Los Angeles çılgınca geniş. Santa Monica Lisesi, oturduğum yerden 12 mil uzakta. Şu anda yola çıksam, bir saat içinde orada olurdum. Ama Santa Monica Lisesi'nden yarım mil, on dakikalık yürüme mesafesinin ne kadar olduğunu biliyor musunuz? Plaj. Aslında gerçekten güzel, temiz ve bakımlı bir plaj. Miller sörf dersi alıyor, biraz Dippin' Dots yiyor veya Pasifik Okyanusu üzerinde muhteşem bir gün batımını izliyor olabilirdi. Bunun yerine, bir beyaz olarak, pisliğini bir esmerin temizlemesi için geride bırakma hakkı konusunda kalabalığa alaycı bir şekilde gülüyor.

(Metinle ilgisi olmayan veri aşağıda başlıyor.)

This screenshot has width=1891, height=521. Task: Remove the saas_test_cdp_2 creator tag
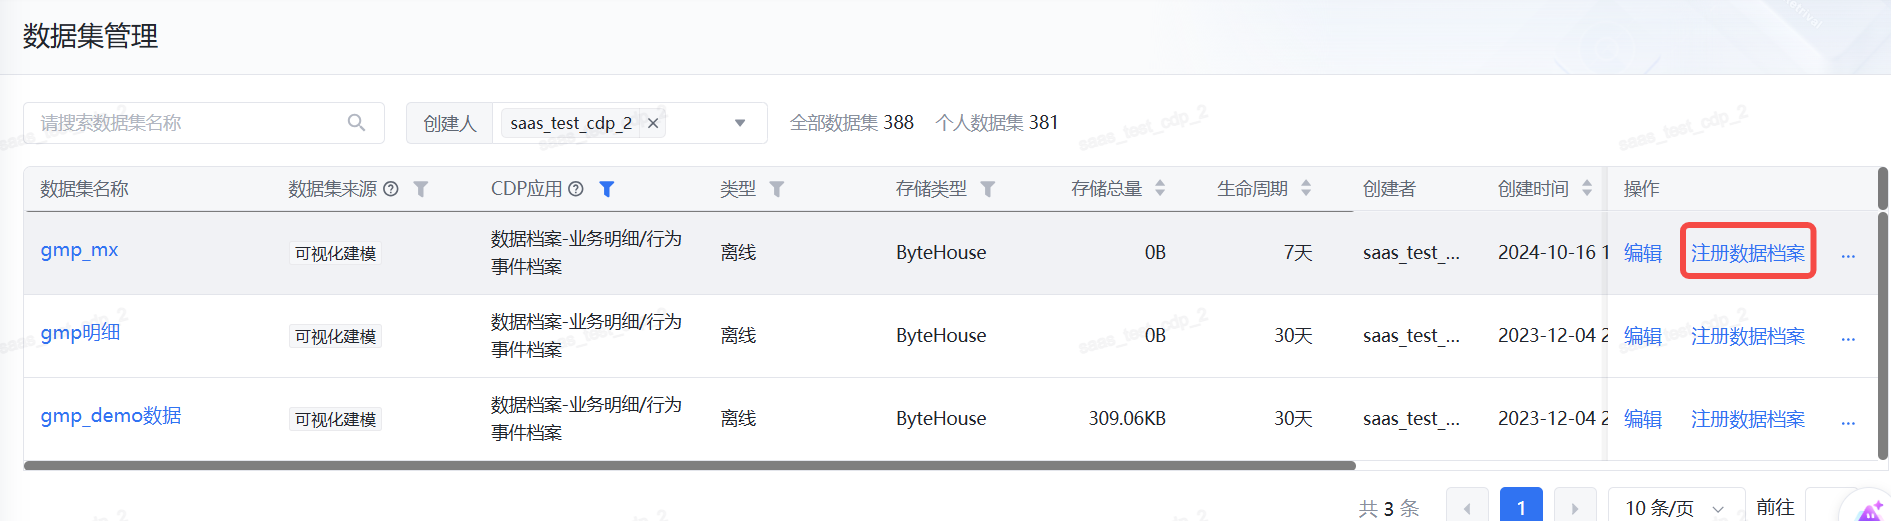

Bu davranış iğrenç. Bu iğrenç davranış, gerçekten büyümediğiniz iğrenç bir dünya görüşünden kaynaklanıyor. Bu iğrenç ve şimdi Amerika Birleşik Devletleri hükümeti tarafından destekleniyor ve şimdi Amerika Birleşik Devletleri hükümeti Amerika Birleşik Devletleri ordusunu kendi vatandaşlarına karşı sıraya soktu. Bu baskınlar, o hak sahibi, bağnaz ve kesinlikle iğrenç dünya görüşünün dışa vurumu. Biz buna karşı çıkıyoruz. Ve genel olarak, şehirlerinin takımı Stanley Kupası'nı kazandıktan veya kaybettikten sonra sokağa çıkan çoğu insan grubundan daha barışçıl bir şekilde yapıyoruz.

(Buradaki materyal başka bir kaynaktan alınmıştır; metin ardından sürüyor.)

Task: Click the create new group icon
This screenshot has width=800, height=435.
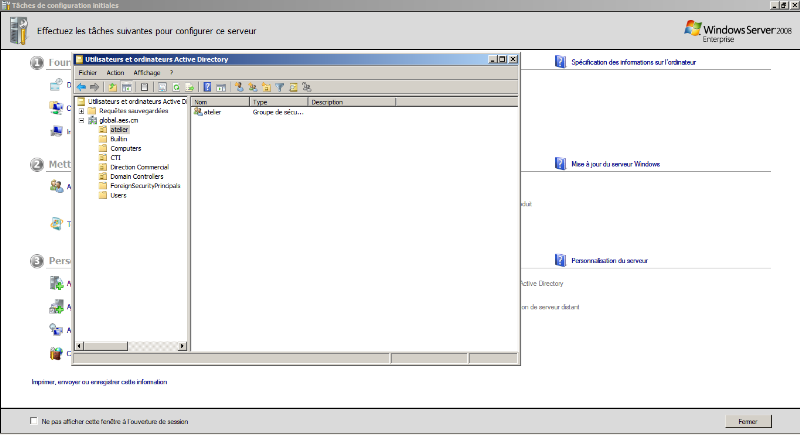Action: coord(253,87)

Yardımınıza ihtiyacımız yok.
Los Angeles Polis Departmanı memurları Barbara Kruger'ın İsimsiz (Sorular) duvar resminin önünde duruyor.
Neyse, Denizciler burada ve hepimiz sadece bekliyoruz. Köşede ve dünyanın öbür ucunda. Ve Pazar günü katıldığım protesto gösterisinin üzerinde asılı duran Barbara Kruger'ın sorularını düşünüyorum. Emirleri kim uyguluyor? En uzun selamı kim veriyor? Önce kim ölüyor? En son kim gülüyor?